Joseph invited the diplomats to trot around Sebastopol to discuss the enigma of Potemkin in private. The ability of this exotic eccentric to achieve so much confounded the Emperor. Potemkin was all the more ‘extraordinary for his genius for activity’, he told Nassau. ‘In spite of his bizarreness’, Joseph declared to Ségur, ‘that unique man’ was not only ‘useful but necessary’ to control a barbaric people like the Russians. Joseph yearned to find some fault, so he suggested to Nassau, who had commanded at sea, that the ships were surely not ready to sail. ‘They are ready and entirely armed,’ replied the paladin. Joseph for once had to admit defeat: ‘The truth is that it is necessary to be here to believe what I see.’29
Nassau and Ligne rode off, escorted by Cossacks and Tartars, to inspect Partheniza and Massandra, the estates given to them by the Prince. Partheniza, Ligne’s property, was supposedly the site of the Temple of Diana, where Iphigenia was sacrificed. Ligne was so moved that he wrote a poem to Potemkin. The guests visited the ruins of the ancient city of Khersoneses. Serenissimus headed for the hills for a day taking Nassau up to relax at an estate so fine he called it ‘Tempted’.30
Skip Notes
*1 The whole floating worm was 252 feet long and almost 17 feet wide, propelled by 120 rowers.
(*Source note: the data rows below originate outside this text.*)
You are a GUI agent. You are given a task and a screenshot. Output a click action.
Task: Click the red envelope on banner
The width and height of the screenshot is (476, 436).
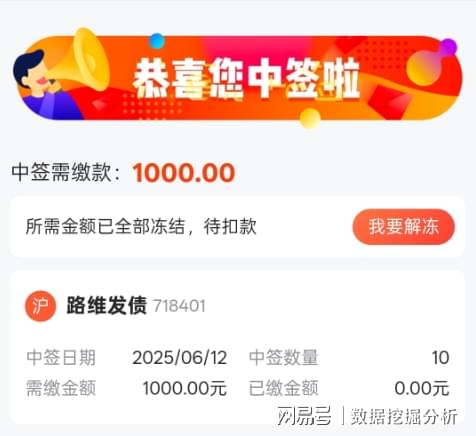tap(389, 102)
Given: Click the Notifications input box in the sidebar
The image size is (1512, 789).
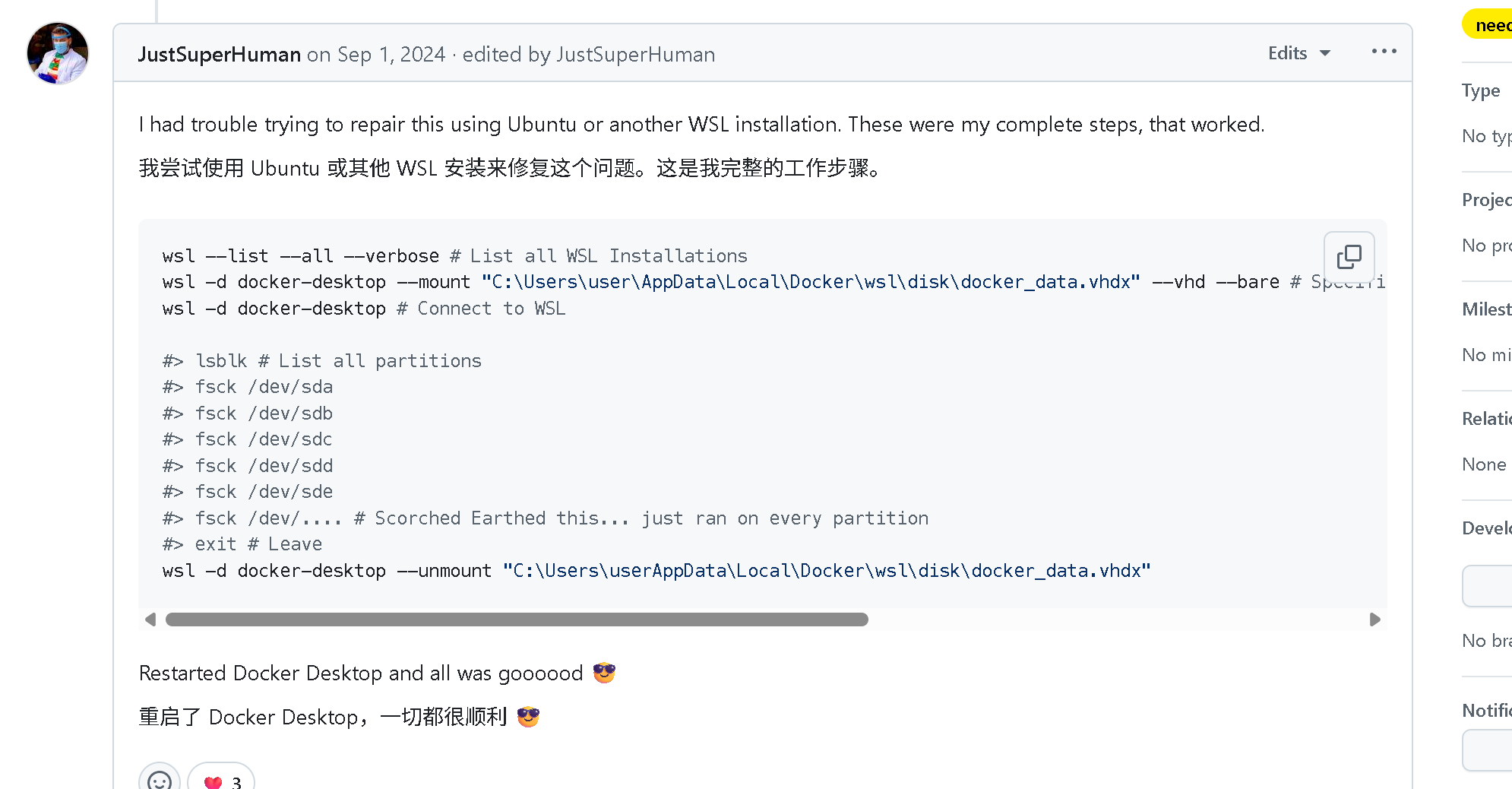Looking at the screenshot, I should point(1489,750).
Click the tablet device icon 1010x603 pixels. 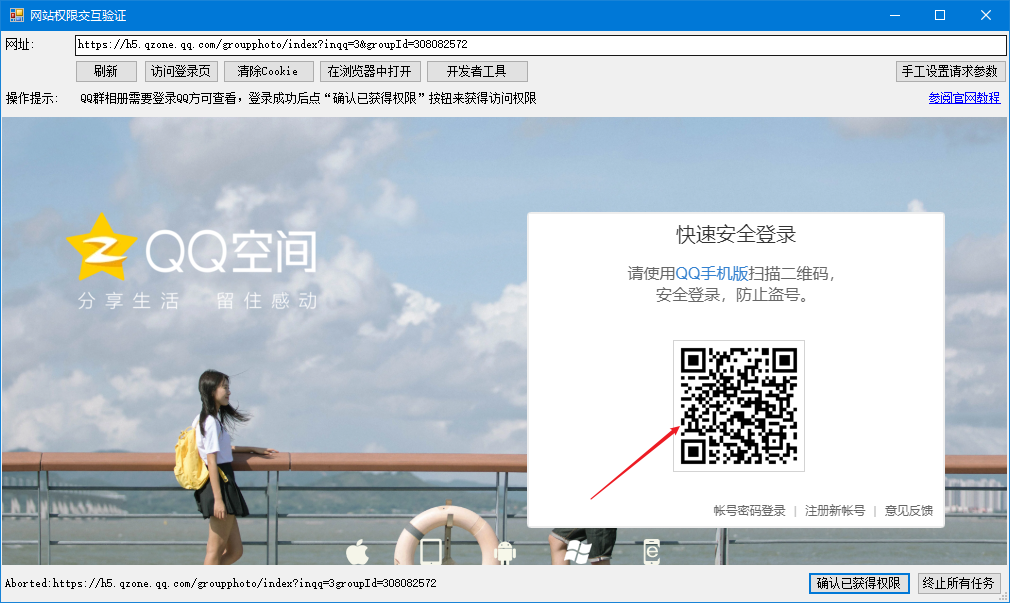coord(431,552)
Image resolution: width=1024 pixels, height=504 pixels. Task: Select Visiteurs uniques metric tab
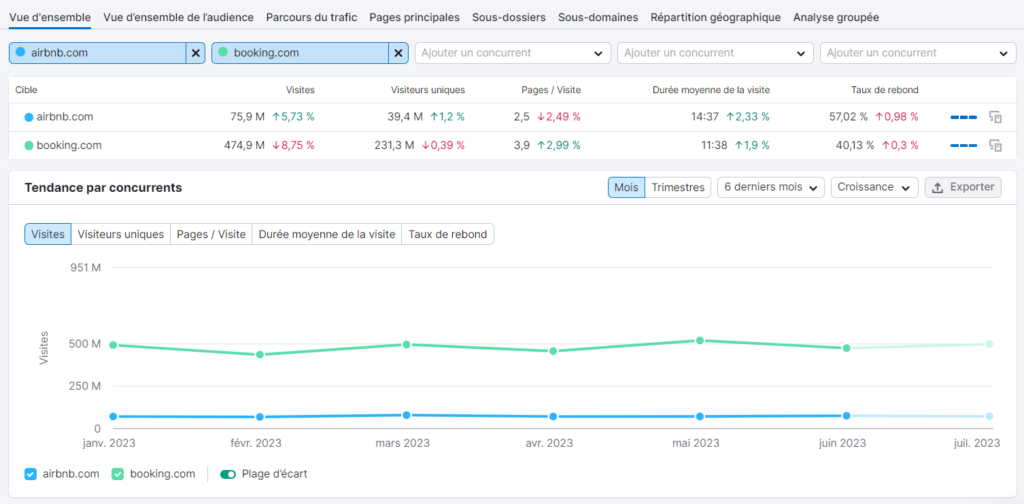[x=121, y=234]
*2 ‘There is no doubt’, Samuel told Jeremy Bentham, deluding himself winningly, ‘that the Emperor as well as everybody else praised the invention.’
*3 The carriage is in the Dniepropetrovsk State Historical Museum.
*4 Potemkin preferred its Greek name, Olviopol.
*5 Potemkin had Catherine’s Crimean progress marked by milestones, engraved in Russian and Turkish and placed every ten kilometres. Only three survive: one stands today outside the Khan’s Palace in Bakhchisaray. The Giray graveyard also remains intact, if somewhat overgrown.
*6 The Prince de Ligne saw a universal rule about women here: ‘The flattery made her drunk…the inconvenience of women on thrones.’